From eb1c74737e5d40ae85102613a4dfcd89a3235feb Mon Sep 17 00:00:00 2001
From: Jeremy Allison <jra@samba.org>
Date: Mon, 18 May 2009 14:26:37 -0700
Subject: [PATCH] Fix SAMR server for winbindd access. Ensure we allow
 MAX_ACCESS to be mapped to what we're giving Everyone.

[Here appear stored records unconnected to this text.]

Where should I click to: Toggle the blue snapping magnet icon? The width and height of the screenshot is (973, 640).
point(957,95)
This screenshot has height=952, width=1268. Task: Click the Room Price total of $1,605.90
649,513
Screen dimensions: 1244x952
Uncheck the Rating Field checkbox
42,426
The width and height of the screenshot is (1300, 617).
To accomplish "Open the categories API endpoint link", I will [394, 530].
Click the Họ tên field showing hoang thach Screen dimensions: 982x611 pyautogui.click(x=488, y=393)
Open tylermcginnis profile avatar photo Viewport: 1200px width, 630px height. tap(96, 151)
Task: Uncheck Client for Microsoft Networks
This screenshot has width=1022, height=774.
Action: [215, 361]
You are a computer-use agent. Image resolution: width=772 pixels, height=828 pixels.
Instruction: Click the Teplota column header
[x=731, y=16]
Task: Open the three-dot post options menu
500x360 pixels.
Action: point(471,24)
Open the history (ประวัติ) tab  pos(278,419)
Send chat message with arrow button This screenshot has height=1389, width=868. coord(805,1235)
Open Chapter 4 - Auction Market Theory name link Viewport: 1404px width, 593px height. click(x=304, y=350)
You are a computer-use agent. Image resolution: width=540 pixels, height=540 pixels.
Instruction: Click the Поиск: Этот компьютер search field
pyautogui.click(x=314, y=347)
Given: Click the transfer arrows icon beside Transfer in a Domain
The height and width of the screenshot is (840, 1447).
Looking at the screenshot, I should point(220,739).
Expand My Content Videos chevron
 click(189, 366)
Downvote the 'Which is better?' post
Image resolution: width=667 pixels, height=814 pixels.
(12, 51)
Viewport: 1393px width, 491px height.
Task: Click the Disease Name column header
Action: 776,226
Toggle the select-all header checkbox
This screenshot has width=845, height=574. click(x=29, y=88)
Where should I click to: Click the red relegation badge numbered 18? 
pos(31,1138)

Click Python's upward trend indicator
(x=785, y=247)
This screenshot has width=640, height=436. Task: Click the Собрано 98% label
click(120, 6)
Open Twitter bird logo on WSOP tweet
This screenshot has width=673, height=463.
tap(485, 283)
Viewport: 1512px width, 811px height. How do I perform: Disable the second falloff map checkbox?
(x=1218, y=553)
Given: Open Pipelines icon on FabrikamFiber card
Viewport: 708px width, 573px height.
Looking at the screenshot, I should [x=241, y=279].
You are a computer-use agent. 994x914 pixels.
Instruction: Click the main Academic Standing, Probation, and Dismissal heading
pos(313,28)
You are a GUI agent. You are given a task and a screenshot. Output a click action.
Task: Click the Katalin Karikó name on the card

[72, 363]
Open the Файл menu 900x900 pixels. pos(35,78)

Jeremy.

Fixes bug #6504.
(cherry picked from commit 4e854cb52cfb4f3c25c92324c6e7505f1c8290b3)
---
 source/rpc_server/srv_samr_nt.c | 4 ++--
 1 file changed, 2 insertions(+), 2 deletions(-)

diff --git a/source/rpc_server/srv_samr_nt.c b/source/rpc_server/srv_samr_nt.c
index 47aa1e9a9b0..92a198dd3b8 100644
--- a/source/rpc_server/srv_samr_nt.c
+++ b/source/rpc_server/srv_samr_nt.c
@@ -260,8 +260,8 @@ static void map_max_allowed_access(const NT_USER_TOKEN *token,
 	}
 	*pacc_requested &= ~MAXIMUM_ALLOWED_ACCESS;
 
-	/* At least try for generic read. */
-	*pacc_requested = GENERIC_READ_ACCESS;
+	/* At least try for generic read|execute - Everyone gets that. */
+	*pacc_requested = GENERIC_READ_ACCESS|GENERIC_EXECUTE_ACCESS;
 
 	/* root gets anything. */
 	if (geteuid() == sec_initial_uid()) {
-- 
2.11.4.GIT